He hissed at the Aussie reporter and stropped off like a proper diva! Yeah, I know about the shoulder, but even so...


----------



## asterix (17 Jul 2008)

If he was any good at cycling, he could endure pain..


----------



## yello (17 Jul 2008)

Like a number of talented cyclists/athletes, he's a bit 'special'! Cut him some slack and judge him by his results.... but he is a bit of a misery!


----------



## Chuffy (17 Jul 2008)

yello said:


> Like a number of talented cyclists/athletes, he's a bit 'special'! Cut him some slack and judge him by his results.... but he is a bit of a misery!

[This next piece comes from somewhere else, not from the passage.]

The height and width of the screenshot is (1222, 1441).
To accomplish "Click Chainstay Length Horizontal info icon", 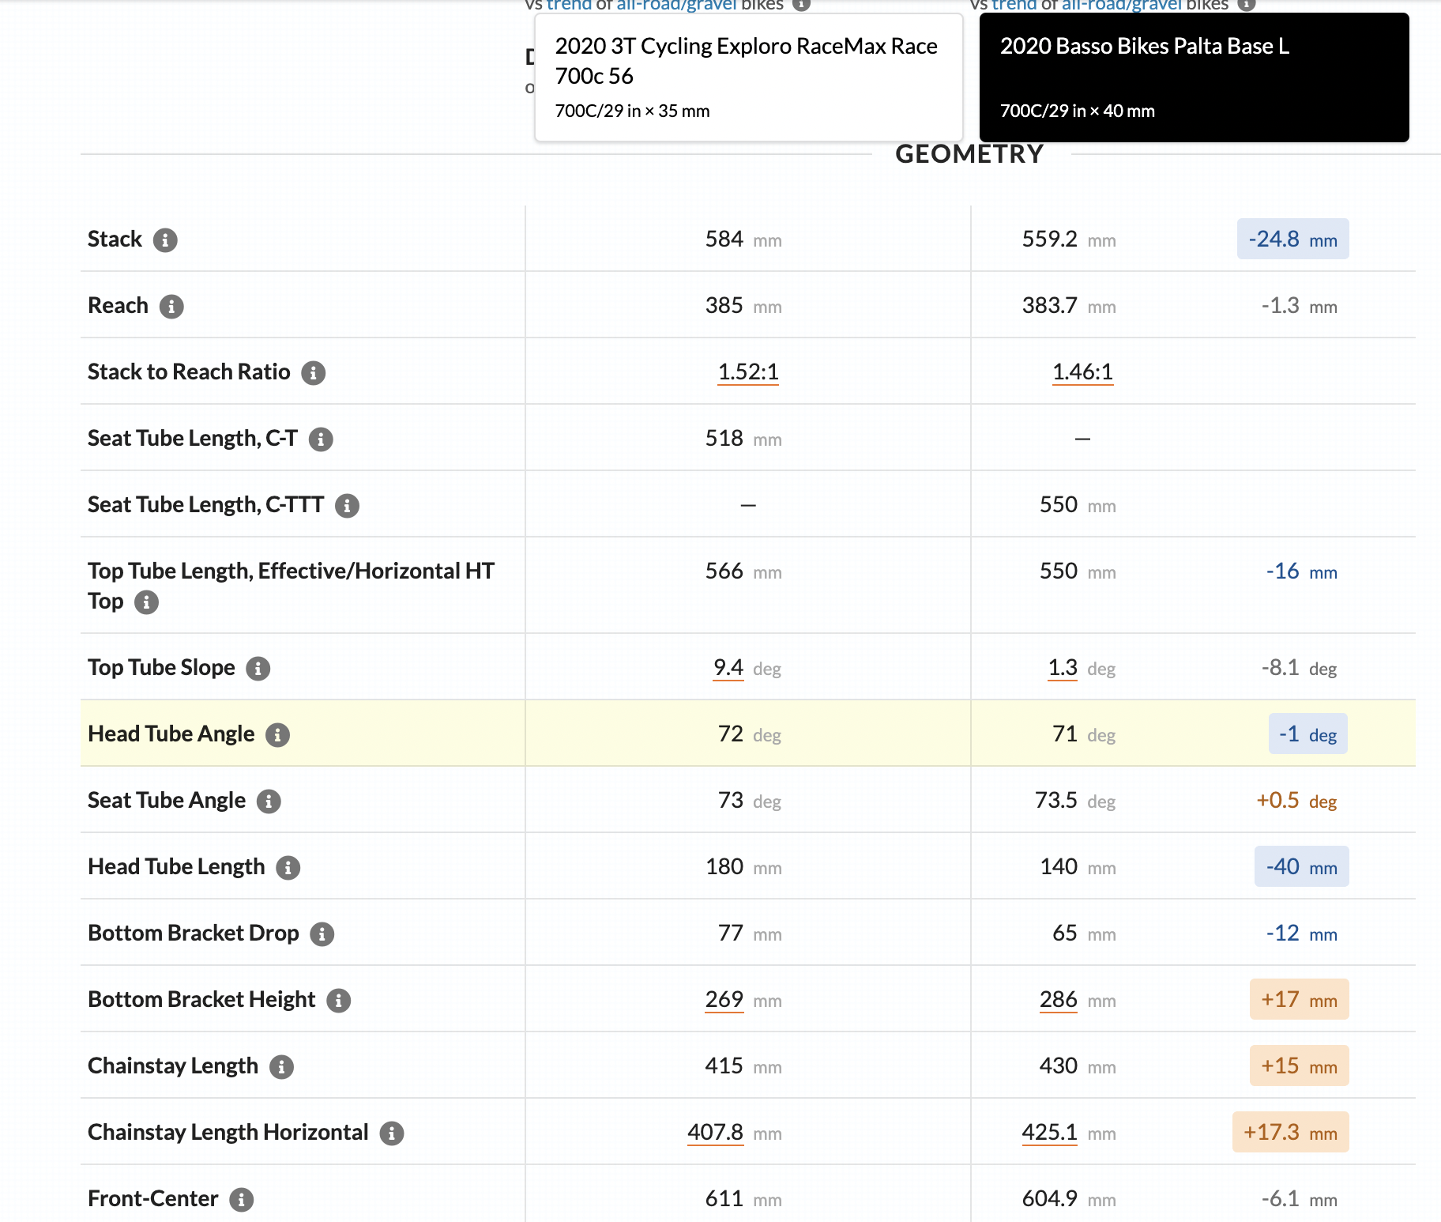I will pos(392,1133).
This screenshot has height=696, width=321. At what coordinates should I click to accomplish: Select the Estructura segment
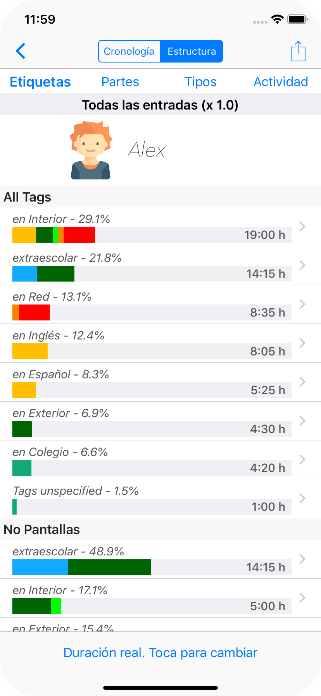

Hating Evans keeps me warm at night. 
His strop the other day was so petulant and pantomime-villainish, he even managed to swish his yellow jersey like a cape as he huffed off...


----------



## mondobongo (17 Jul 2008)

He is too much for me and that whining voice.


----------



## Moonlight (17 Jul 2008)

He's professionally amazing, let's leave it at that.


----------



## jonathan ellis (18 Jul 2008)

He does come across as a nasty piece of work 

i do hope someone else wins


----------



## Tetedelacourse (18 Jul 2008)

he looks creepy


----------



## yello (18 Jul 2008)

He gives French a damn good go! He's obviously still learning but credit to the man for giving it a go. He comes across very well; very happy, smiley and chatty... but then he has just been given the yellow jersey!


----------



## goo_mason (18 Jul 2008)

He bears an uncanny resemblance to Steve Pemberton of The League Of Gentlemen !


----------



## mondobongo (18 Jul 2008)

Just look at those eyebrows creepy creepy.


----------



## Haitch (21 Jul 2008)

Did anyone else see the interview with Evans yesterday? First he complained that three riders had ganged up on him and then when a reporter came a bit too close he shouted, "Don't touch my dog! If you touch my dog I'll knock your head off!"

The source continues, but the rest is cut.